打包是一项神圣、而庄严的工作。package意味着我们离生产已经非常近了。它会把我们之前的大量工作浓缩成为一个、或者多个文件。接下来,运维的同学就可以拿着这些个打包文件在生产上纵横四海了。
这么一项庄严、神圣的工作,却没有受到多数人的关注,大家习惯去网上随意copy一段pom的xml代码,往自己项目里面一扔,然后就开始执行package打包了。大多数只知道,Maven帮助我管理了JAR包的依赖,可以自动下载,很方便。确实,因为它太方便了,很多时候,我们几乎是没有感知它的存在。想起来某个功能的时候,直接去使用就可以了。
而构建的工作其实并不简单!例如:
-
打包后的程序,与生产环境JAR包冲突
-
依赖中有多个版本的依赖,如何选择、排除依赖
-
编译scala,某些JAR包的调用存在兼容问题
-
如何根据不同的环境来加载不同的配置,例如:本地环境、集群环境。
-
编译开源项目报错,根本无从下手解决。
-
...
其实,稍微离生产环境近一些,我们会发现很多的问题都暴露了出来。碰到这些问题的时候,当然可以第一时间百度。但为了能够更精准的定位问题、减少打包时候给别人挖坑,我们还是很有必要来了解一些关于Maven的细节。
目录
- 菜鸟玩dependency,神仙玩plugin
- 分析Hadoop Example模块打包
- JAR包中的META-INF目录
- Maven插件
- 分析Flink Archetype中的pom.xml
- Shade插件
- Assembly插件
- 制作一个属于我们自己的打包程序
菜鸟玩dependency,神仙玩plugin
我们使用Maven的时候,95%的时候关注是dependency,而很少有人真正会花时间去研究Maven的plugin。但小猴要告诉大家,其实Maven工作的核心是plugin,而不是dependency。好吧!再直接一点,菜鸟玩dependency,神仙玩plugin。是不是拼命想要反驳我,大家看看官网Plugin在Maven文档的位置,这意味着什么?

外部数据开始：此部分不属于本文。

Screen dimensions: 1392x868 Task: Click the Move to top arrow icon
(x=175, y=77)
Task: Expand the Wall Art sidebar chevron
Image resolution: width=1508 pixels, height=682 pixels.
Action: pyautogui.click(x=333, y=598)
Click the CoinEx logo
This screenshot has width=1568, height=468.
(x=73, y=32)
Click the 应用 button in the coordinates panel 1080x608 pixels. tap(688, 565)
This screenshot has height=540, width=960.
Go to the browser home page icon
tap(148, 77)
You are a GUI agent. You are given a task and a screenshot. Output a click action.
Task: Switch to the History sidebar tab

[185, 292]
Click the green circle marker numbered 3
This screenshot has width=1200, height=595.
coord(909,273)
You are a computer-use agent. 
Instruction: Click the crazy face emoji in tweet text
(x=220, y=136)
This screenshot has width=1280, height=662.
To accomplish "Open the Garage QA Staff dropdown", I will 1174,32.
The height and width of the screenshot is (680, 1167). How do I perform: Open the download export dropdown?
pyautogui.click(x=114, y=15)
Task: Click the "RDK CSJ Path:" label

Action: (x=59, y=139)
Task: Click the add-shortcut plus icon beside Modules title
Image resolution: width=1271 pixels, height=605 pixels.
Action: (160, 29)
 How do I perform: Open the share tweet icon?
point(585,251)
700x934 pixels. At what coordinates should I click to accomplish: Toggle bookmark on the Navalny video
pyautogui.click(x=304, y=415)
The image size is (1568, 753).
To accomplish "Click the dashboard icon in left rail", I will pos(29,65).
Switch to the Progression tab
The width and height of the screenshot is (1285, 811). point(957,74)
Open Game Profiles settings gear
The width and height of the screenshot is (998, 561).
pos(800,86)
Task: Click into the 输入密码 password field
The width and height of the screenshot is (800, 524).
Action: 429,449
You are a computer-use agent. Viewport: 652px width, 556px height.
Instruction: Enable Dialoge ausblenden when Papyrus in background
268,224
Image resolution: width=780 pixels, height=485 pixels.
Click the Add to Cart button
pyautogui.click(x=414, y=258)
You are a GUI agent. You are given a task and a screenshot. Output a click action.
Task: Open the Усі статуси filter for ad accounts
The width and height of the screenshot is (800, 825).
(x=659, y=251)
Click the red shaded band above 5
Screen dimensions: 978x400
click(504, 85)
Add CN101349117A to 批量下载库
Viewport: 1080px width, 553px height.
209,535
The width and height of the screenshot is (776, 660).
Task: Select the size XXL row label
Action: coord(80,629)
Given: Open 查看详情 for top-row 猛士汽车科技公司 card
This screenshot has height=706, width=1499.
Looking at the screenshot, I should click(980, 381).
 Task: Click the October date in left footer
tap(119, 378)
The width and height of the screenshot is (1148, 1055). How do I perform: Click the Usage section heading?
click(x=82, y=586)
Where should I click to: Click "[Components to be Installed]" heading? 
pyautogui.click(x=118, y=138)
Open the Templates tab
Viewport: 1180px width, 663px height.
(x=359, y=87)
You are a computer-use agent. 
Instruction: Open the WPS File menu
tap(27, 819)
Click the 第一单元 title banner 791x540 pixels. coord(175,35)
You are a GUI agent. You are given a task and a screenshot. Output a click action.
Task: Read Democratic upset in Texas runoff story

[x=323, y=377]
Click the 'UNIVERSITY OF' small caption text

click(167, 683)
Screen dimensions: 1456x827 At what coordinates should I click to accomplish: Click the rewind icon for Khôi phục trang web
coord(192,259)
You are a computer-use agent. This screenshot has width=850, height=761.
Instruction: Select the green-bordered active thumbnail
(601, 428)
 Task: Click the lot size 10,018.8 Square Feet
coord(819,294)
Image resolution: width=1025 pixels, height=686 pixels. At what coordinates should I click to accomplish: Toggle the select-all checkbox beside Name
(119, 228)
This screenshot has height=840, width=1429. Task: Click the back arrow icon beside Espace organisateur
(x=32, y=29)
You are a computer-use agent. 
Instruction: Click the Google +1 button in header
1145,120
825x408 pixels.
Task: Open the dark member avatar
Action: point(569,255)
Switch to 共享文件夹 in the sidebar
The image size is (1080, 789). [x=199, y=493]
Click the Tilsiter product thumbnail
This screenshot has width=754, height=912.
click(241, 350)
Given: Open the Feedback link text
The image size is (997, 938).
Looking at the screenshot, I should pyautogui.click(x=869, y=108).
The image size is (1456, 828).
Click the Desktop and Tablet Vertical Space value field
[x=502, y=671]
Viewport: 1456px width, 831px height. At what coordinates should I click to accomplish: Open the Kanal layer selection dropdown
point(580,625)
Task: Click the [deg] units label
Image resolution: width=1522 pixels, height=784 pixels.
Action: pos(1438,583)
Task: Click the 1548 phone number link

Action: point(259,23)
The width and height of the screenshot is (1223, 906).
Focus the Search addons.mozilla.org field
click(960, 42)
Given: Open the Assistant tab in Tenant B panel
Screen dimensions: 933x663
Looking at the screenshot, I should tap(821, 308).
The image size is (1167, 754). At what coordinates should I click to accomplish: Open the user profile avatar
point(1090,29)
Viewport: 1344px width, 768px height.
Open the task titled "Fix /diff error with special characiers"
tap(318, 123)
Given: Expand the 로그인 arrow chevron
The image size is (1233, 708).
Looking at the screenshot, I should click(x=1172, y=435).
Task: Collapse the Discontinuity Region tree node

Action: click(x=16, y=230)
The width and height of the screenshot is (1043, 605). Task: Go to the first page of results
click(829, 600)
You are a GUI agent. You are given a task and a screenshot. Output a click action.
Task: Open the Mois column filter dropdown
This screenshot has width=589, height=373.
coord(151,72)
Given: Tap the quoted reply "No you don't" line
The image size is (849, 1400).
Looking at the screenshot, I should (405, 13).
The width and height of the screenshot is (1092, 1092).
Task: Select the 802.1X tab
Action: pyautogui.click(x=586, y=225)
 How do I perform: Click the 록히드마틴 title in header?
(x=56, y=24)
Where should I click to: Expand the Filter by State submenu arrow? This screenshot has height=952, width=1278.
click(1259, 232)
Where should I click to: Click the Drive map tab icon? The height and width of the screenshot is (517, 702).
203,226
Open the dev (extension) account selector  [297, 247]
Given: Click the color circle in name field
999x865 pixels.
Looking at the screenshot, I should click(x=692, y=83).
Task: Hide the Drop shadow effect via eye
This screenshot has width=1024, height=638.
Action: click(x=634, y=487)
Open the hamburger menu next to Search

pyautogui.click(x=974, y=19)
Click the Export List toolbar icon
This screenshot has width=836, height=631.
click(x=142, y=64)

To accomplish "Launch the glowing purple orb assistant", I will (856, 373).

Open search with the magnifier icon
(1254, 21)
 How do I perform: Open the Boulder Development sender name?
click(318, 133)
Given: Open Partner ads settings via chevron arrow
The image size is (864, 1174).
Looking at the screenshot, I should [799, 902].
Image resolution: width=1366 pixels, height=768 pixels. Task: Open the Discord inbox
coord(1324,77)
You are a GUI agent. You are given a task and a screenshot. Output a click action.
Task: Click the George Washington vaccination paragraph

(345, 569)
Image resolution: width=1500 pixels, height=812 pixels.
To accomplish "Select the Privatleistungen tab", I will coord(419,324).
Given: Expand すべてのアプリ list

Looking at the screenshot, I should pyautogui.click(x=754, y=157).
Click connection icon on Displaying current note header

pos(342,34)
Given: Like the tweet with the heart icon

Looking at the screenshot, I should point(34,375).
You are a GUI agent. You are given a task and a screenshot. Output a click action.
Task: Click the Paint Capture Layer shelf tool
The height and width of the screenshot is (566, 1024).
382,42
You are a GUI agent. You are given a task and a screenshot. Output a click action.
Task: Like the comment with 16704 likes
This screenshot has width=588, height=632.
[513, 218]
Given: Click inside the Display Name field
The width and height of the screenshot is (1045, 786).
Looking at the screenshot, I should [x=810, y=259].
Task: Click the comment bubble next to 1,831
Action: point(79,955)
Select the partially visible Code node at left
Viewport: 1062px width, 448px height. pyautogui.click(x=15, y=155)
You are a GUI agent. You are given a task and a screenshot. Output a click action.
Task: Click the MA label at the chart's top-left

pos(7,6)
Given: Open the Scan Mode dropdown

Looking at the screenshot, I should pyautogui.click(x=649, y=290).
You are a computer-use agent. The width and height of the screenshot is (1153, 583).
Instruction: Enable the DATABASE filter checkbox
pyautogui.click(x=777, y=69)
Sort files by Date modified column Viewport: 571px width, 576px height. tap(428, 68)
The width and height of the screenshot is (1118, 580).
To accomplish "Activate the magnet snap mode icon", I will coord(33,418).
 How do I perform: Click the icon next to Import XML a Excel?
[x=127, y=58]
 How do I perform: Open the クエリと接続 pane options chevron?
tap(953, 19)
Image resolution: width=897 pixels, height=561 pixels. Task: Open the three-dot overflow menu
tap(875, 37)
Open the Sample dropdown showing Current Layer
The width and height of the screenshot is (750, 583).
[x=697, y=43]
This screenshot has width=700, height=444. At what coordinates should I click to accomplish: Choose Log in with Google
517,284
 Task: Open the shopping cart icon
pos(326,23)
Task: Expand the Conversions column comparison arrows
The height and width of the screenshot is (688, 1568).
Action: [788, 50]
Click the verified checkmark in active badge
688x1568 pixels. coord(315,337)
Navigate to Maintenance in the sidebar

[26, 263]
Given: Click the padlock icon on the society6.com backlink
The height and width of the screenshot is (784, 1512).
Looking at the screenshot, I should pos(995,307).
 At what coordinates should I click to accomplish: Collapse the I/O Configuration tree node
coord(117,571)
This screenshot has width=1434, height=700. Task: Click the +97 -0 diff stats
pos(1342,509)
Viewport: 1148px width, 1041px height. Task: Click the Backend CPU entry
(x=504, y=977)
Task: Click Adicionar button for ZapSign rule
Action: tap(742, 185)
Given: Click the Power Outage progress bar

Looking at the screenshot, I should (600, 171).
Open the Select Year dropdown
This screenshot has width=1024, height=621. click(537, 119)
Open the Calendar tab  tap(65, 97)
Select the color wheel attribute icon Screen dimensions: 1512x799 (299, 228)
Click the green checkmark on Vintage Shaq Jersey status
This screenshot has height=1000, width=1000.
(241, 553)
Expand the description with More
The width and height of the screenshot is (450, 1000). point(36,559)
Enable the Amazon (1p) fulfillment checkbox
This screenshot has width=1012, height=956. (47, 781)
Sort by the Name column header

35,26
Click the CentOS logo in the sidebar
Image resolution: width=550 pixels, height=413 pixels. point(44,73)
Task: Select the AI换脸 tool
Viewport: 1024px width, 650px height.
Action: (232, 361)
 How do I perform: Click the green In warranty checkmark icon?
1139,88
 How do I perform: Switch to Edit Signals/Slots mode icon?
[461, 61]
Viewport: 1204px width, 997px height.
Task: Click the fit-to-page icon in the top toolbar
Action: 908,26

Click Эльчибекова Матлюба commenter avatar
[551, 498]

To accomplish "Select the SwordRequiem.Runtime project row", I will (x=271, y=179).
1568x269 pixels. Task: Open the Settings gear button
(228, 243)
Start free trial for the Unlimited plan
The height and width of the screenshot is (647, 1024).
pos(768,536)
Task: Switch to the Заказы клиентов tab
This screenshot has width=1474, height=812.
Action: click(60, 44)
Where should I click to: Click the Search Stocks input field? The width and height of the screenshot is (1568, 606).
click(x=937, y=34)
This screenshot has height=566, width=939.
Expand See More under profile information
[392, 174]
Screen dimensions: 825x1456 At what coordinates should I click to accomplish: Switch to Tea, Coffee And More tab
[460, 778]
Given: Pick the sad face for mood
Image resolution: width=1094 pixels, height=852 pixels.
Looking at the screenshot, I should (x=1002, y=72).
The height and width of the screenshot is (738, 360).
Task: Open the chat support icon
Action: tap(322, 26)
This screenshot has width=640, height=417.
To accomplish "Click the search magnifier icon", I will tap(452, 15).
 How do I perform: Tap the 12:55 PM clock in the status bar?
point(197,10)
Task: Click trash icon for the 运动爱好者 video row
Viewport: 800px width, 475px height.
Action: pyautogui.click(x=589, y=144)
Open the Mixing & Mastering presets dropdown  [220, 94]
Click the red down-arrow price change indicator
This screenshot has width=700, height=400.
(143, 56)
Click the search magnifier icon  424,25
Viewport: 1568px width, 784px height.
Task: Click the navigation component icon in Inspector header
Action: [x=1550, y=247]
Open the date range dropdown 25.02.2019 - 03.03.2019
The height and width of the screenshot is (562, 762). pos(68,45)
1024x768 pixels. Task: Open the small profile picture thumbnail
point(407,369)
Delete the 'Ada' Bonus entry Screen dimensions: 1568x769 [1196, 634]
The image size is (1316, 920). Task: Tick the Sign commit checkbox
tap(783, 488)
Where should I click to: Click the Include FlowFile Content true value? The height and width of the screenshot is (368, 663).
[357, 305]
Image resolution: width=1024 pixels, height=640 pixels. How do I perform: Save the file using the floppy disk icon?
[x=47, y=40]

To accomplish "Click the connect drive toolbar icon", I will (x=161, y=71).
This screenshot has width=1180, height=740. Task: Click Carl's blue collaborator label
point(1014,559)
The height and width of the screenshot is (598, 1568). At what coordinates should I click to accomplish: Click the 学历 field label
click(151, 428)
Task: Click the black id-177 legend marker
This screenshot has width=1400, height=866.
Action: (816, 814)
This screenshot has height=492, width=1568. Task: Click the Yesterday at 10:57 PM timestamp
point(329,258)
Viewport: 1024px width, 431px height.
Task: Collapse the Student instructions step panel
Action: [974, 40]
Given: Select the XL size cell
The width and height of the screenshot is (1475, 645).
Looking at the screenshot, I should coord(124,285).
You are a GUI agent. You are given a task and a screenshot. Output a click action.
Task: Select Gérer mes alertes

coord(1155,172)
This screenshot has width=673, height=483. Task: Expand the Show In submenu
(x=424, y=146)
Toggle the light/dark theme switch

灵魂拷问:大家留意过吗?是不是只去官网上下载Maven,然后随便百度一个教程就开始用Maven了?
image-20210206120452130
分析Hadoop Example模块打包
学习的一种最好方式就是借鉴,借鉴优秀的开源项目。看看别人是怎么做的。所以,接下来,我们就来看看Hadoop是如何打包的。为了方便给大家演示,小猴特意用Maven给大家演示一遍编译、打包。这样效果会明显些。
操作步骤:
-
在github上找到Apahce/hadoop项目(https://github.com/apache/hadoop)
-
找到hadoop-mapreduce-project / hadoop-mapreduce-examples模块。
-
打开pom.xml文件。
<project xmlns="http://maven.apache.org/POM/4.0.0"
xmlns:xsi="http://www.w3.org/2001/XMLSchema-instance"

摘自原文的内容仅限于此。